Puis vint la capitale neuvième apparition, le 25 février : « Elle me dit, raconta Bernadette, d’aller boire et de me laver à la fontaine » ; non pas au Gave, mais vers le fond de la grotte, près de la roche : « J’y fus et j’y trouvai un peu d’eau comme de la boue, si peu qu’à peine je pus en prendre au creux de la main. Trois fois, je la jetai tellement elle était sale. À la quatrième fois, je pus. » Deux jours plus tard, Bernadette buvait à nouveau de cette eau, dorénavant plus claire et abondante ; deux jours encore, et ce fut le premier miracle : dans la nuit qui suivit la douzième apparition, Catherine Latapie plongea son bras déboîté dans l’eau et s’en trouva guérie.
Et puisque la grâce et ses fruits sont les prémices de la gloire, les signes et les sacrements la préfiguration de la vision béatifique et de l’éternelle union, ce fut de l’autre côté du Gave – puisqu’on lui en avait interdit le franchissement – que, le 16 juillet, Bernadette vit une dernière fois l’Immaculée Conception (son nom depuis le 25 mars). Ce n’était là ni un retour en arrière, ni une parenthèse qui se fermait, mais désormais l’attente patiente, l’espérance forte d’un bonheur qui serait certainement donné, puisqu’il lui avait été promis par Marie. Celle-ci ne l’abandonnait pas, ne s’éloignait pas : « Il me semblait que j’étais devant la grotte, à la même distance que les autres fois, je voyais seulement la Vierge, jamais je ne l’ai vue aussi belle ! »

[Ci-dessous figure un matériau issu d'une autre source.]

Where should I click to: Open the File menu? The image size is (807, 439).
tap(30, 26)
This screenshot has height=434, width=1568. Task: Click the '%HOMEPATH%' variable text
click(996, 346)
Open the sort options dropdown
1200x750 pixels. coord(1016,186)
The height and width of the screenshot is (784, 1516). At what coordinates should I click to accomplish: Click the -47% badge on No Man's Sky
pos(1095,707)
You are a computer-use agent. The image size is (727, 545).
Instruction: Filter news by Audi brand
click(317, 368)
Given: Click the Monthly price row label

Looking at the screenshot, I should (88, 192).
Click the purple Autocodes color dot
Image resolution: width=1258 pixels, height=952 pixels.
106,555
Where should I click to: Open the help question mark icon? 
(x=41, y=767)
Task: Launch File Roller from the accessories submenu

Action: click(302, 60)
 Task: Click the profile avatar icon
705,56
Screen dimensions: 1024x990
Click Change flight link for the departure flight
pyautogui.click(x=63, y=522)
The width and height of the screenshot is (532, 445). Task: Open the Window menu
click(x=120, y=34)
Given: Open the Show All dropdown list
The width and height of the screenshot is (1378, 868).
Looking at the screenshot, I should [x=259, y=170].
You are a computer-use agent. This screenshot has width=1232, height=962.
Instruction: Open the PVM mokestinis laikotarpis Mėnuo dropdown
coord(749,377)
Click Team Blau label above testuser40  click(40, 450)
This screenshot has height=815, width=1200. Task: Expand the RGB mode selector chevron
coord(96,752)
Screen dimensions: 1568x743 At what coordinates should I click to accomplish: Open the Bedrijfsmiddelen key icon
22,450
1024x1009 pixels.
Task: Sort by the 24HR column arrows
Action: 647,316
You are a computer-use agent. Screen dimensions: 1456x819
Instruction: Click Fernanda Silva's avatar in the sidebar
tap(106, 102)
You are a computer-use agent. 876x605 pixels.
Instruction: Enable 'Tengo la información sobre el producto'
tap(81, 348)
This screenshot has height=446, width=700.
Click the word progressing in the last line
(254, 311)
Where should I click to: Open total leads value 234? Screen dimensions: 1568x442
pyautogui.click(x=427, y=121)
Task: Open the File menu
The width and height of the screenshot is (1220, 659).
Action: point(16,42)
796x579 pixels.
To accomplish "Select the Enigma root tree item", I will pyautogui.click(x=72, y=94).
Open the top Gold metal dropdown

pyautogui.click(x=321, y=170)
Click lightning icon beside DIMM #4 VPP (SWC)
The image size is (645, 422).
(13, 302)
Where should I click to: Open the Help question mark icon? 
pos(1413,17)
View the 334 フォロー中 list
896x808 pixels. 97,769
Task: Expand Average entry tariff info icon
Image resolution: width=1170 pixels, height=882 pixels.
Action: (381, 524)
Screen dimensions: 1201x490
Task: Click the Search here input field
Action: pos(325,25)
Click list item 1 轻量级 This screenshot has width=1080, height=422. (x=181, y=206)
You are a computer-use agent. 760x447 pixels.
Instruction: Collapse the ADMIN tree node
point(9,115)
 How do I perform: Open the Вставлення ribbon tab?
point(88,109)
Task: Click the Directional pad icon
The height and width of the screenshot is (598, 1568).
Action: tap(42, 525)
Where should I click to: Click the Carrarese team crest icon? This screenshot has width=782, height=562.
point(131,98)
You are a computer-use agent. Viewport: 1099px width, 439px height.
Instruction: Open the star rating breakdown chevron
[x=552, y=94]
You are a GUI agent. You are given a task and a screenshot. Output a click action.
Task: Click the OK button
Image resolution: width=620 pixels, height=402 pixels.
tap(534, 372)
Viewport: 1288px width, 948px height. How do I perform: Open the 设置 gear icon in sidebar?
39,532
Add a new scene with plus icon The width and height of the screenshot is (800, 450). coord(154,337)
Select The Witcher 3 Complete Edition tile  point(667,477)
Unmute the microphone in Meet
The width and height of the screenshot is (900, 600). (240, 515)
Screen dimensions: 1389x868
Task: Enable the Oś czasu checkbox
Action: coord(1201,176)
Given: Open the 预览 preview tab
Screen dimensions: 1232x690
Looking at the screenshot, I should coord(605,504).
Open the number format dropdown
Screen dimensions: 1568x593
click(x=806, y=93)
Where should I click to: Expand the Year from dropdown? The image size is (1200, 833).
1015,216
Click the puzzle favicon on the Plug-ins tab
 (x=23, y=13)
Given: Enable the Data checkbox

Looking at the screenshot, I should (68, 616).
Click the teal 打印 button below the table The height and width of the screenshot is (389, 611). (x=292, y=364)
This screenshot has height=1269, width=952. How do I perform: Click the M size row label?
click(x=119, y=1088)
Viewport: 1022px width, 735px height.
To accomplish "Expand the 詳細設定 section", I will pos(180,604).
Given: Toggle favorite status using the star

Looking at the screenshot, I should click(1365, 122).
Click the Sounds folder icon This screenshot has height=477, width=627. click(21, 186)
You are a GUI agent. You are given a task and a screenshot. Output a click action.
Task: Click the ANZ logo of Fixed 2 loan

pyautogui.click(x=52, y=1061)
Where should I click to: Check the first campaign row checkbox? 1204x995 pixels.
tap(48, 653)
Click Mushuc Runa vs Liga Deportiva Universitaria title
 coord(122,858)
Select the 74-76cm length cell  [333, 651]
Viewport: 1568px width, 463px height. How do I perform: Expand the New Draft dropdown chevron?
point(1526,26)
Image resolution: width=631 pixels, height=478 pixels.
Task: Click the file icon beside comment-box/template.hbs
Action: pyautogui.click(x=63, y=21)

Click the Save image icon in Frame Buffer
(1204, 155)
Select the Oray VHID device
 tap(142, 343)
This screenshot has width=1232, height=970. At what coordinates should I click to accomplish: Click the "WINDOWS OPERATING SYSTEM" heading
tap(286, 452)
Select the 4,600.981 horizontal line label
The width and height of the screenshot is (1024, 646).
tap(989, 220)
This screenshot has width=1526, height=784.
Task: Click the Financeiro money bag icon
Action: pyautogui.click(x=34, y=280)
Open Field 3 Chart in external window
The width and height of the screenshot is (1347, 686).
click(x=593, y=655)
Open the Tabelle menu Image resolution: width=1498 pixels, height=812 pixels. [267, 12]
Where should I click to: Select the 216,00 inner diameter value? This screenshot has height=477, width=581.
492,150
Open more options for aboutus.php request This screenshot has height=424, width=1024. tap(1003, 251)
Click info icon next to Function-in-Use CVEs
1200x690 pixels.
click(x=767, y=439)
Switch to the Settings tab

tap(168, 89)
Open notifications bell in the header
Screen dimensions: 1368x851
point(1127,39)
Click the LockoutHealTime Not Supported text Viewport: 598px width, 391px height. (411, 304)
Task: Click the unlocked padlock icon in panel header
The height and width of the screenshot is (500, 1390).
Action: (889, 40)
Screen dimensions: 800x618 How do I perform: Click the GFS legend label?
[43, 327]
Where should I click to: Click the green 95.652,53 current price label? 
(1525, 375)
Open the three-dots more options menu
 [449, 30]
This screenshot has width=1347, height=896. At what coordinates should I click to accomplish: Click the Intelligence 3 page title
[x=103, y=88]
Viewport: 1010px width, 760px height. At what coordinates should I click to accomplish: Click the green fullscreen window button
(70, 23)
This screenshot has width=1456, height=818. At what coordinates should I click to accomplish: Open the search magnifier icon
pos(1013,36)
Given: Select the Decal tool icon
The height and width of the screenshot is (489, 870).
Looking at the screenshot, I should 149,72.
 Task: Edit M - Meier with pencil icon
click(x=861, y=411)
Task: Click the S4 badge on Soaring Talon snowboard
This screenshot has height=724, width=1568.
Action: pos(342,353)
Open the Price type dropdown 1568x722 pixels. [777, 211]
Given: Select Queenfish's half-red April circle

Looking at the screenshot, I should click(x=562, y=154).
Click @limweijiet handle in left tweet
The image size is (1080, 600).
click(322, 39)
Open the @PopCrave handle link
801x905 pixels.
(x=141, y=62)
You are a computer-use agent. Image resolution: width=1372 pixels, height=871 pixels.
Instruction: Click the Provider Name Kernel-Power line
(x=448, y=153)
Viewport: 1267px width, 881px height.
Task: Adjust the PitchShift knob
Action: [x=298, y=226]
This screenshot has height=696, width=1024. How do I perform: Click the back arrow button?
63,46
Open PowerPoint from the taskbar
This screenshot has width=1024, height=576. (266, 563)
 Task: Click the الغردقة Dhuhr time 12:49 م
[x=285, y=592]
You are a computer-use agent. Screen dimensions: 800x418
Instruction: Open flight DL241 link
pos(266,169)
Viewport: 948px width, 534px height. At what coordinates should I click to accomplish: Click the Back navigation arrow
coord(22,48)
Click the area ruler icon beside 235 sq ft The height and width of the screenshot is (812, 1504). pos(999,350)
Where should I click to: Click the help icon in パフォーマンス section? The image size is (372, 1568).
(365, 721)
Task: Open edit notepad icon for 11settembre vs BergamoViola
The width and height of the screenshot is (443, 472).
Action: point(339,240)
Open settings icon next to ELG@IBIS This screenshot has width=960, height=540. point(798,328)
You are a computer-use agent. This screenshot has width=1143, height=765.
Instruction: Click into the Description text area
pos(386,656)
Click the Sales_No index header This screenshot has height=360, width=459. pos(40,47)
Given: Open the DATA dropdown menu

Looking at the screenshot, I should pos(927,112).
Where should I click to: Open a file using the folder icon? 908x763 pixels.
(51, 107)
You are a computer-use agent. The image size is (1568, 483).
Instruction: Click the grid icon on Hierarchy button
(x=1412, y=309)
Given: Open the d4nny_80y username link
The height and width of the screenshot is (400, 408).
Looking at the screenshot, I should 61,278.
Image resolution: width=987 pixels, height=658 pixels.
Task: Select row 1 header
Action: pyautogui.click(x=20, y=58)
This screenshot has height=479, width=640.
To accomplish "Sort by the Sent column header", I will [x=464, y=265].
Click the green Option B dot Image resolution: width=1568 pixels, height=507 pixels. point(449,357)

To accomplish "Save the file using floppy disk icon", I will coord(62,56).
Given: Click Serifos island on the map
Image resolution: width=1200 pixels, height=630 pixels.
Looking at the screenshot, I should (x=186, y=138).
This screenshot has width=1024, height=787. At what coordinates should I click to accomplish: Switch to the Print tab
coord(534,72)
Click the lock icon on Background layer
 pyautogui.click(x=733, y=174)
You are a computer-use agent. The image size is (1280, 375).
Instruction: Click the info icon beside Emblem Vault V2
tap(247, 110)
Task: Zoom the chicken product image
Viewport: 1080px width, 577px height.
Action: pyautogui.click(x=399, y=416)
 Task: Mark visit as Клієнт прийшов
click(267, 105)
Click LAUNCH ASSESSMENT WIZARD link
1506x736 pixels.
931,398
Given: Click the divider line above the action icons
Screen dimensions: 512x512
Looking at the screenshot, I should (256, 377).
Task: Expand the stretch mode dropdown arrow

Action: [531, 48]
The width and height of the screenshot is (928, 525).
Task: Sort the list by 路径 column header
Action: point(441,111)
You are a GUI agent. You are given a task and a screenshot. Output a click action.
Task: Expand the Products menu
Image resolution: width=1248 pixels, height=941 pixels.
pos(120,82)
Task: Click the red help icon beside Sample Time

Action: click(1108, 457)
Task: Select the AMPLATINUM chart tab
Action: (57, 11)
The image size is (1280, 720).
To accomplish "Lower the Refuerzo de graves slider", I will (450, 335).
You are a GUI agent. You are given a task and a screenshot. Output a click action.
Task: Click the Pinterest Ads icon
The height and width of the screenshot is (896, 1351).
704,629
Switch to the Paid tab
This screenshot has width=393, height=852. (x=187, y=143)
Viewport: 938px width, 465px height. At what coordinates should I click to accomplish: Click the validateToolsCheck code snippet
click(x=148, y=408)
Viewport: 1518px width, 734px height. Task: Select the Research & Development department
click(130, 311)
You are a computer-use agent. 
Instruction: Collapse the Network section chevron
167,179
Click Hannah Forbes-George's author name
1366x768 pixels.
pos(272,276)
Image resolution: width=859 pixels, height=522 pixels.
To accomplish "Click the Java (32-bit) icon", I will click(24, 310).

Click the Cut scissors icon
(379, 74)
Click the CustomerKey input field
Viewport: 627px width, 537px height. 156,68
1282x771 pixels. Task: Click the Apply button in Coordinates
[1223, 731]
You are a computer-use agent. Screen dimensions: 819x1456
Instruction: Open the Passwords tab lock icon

Marie lui demanderait, pour le reste de sa courte existence terrestre, de se tenir avec elle au pied de la Croix – Juxta crucem tecum stare, redisons-nous avec les mots du Stabat Mater. « Pour les pécheurs », comme au jour où, la première, elle avait bu l’eau de Lourdes et s’y était lavée. Se tenir auprès de Marie à la Croix, et la regarder au Ciel, comme saint Jean exilé qui, de Patmos, par-delà le bras de la Mer Égée qui le séparait d’Éphèse et de la maison de la Vierge, contemplait lui aussi la Belle Dame : « une Femme, ayant le soleil pour manteau, la lune sous les pieds, et sur la tête une couronne de douze étoiles » (Ap 12, 1).
Aux piscines de Lourdes
Les piscines de Lourdes vont donc ré-ouvrir, et l’on pourra se plonger de nouveau dans cette eau du torrent, en plus que de la boire. L’eau de Lourdes n’est pas une eau baptismale, et l’immersion dans les piscines ne recommence pas le baptême, n’en a pas l’efficacité sacramentelle. Cette eau n’est même pas l’eau bénite par un prêtre, elle n’est donc pas directement l’un de ces sacramentaux qui accompagnent la vie des sacrements, en étendent le domaine et en accroissent les fruits à la mesure de notre foi.
Et pourtant ! Cette eau nous est bien donnée par le ciel et, de l’eau bénite elle partage en quelque manière la connexion à la foi et à l’espérance, selon l’affirmation catégorique de Bernadette : « Il faut avoir la foi, il faut prier : cette eau n’aurait pas de vertu sans la foi ! »
Cette eau du Gave et de la source, des robinets où l’on boit et des bouteilles que l’on remplit pour en rapporter à ceux qui n’ont pu se déplacer, cette eau que nous aussi nous franchissons – et peu importe que, matériellement, ce soit sur un pont fait de main d’homme – pour ensuite nous y plonger dans l’une des piscines ; cette eau dont Bernadette est pour nous le Moïse et l’Élisée, parce qu’il est en nous des souffrances et des peines qui crient vers Dieu, des lèpres à purifier, des esclavages dont nous devons être délivrés ; cette eau, nous finirons par la traverser en sens inverse pour nous en retourner chez nous : nous poserons alors un dernier regard vers la statue dans sa niche, vers la Belle Dame qui demeure en ce ciel que nous espérons et qui se tient dans ce ciel que sera redevenue notre âme, car nous n’aurons pas manqué de recevoir l’absolution miséricordieuse de nos péchés, comme une rosée bienfaisante et régénératrice, un fleuve d’eau vive, vivante et vivifiante.